Posted by on Oct 21, 2013 in Blog | 0 comments

Rendering of a potential mixed-use, livable community development at the future Florence/La Brea Crenshaw Line Station in Inglewood. Commissioned for LABC by Gensler.

Rendering of a potential mixed-use, livable community development at the future Florence/La Brea Crenshaw Line Station in Inglewood. Commissioned for LABC by Gensler.

For the past two years, Urban One has been fortunate to collaborate with Professor Paul Habibi and the Los Angeles Business Council on the LABC Institute’s Livable Communities Report. The 2013 Livable Communities Report: A Call to Action, was just unveiled at the LABC’s Annual Mayoral Housing, Jobs, and Transportation Summit last Friday, October 18th. In 2012, this report focused on the intersection between housing, jobs, and transportation across Los Angeles County. Particular emphasis was placed on the need to develop workforce housing–affordable to those earning between 50 and 120 percent of the Area Median Income (AMI)–countywide. The report concluded that developers and cities can work to leverage the County’s current massive investment in its transit infrastructure to connect workforce housing to employment and activity centers.

The 2013 LABC Report emphasizes on the ground solutions to incentivize more workforce housing development in livable communities near transit. Professor Habibi and Urban One chose to take on the perspective of the development community and highlight some of the current opportunities and challenges to developing workforce housing in these target markets.

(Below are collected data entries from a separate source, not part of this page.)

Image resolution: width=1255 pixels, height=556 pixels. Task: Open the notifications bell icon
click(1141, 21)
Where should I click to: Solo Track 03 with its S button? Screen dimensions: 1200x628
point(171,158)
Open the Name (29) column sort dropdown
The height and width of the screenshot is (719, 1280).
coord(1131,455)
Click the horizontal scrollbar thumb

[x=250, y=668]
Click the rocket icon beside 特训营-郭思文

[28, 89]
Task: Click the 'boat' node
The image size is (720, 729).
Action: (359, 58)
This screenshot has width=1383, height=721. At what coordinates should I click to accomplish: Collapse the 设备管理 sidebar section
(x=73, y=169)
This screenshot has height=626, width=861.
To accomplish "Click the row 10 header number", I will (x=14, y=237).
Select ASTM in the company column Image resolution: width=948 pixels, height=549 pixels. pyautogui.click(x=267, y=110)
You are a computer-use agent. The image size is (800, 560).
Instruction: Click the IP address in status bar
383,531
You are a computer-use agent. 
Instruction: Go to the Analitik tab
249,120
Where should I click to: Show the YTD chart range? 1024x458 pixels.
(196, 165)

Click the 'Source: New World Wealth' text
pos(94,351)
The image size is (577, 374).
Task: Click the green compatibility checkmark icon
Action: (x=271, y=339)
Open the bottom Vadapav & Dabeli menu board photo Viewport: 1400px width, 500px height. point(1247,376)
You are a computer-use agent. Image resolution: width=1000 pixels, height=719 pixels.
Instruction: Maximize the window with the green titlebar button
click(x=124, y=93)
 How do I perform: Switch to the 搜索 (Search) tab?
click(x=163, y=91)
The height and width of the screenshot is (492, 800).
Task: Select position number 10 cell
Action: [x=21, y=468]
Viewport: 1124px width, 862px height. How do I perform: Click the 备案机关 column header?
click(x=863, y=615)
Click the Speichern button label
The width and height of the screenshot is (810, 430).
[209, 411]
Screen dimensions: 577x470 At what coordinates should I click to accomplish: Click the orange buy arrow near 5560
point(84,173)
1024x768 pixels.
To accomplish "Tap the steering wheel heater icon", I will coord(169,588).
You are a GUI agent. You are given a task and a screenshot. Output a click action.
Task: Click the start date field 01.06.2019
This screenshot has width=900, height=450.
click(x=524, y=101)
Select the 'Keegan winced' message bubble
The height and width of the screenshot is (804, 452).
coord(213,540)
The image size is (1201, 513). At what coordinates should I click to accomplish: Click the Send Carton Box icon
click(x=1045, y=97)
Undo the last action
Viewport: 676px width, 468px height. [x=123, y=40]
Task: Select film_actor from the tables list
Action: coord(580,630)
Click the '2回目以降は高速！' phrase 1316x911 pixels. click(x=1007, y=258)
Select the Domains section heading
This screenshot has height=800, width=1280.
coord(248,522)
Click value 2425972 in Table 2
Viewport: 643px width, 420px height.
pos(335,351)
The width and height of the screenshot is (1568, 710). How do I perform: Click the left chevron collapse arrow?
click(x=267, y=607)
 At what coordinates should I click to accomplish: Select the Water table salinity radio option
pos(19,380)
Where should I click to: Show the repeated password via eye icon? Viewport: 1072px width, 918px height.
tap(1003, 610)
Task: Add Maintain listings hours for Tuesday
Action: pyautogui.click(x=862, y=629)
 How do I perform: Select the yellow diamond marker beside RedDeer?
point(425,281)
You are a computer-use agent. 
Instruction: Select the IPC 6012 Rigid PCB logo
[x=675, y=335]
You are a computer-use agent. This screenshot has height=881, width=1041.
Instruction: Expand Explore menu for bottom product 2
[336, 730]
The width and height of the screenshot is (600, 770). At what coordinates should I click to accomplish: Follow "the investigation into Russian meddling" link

The report introduces the Livable Community Opportunity Index, a market analysis tool that is used to score 104 current and future stations along the region’s light rail and bus rapid transit (BRT) lines. The Van Nuys Orange Line BRT station area and the Florence/La Brea station area along the future Crenshaw Line in Inglewood are presented as case studies for developers and cities seeking to develop quality projects along the County’s transit network. These case studies exemplify many of the development opportunities that exist around the Metro rail and BRT system; however, they both encounter substantial financial gaps when workforce housing is introduced into the development program.

The 2013 report concludes with a number of key recommendations for policy leaders across the two general categories of Project Finance and Development Incentives. The report and the discourse the took place at the LABC Summit both make it apparent that in order to see a substantial increase in mixed-use, mixed-income development that capitalizes on the growing public transportation network, cities must reevaluate the way that they work with developers to encourage high quality projects in this essential market.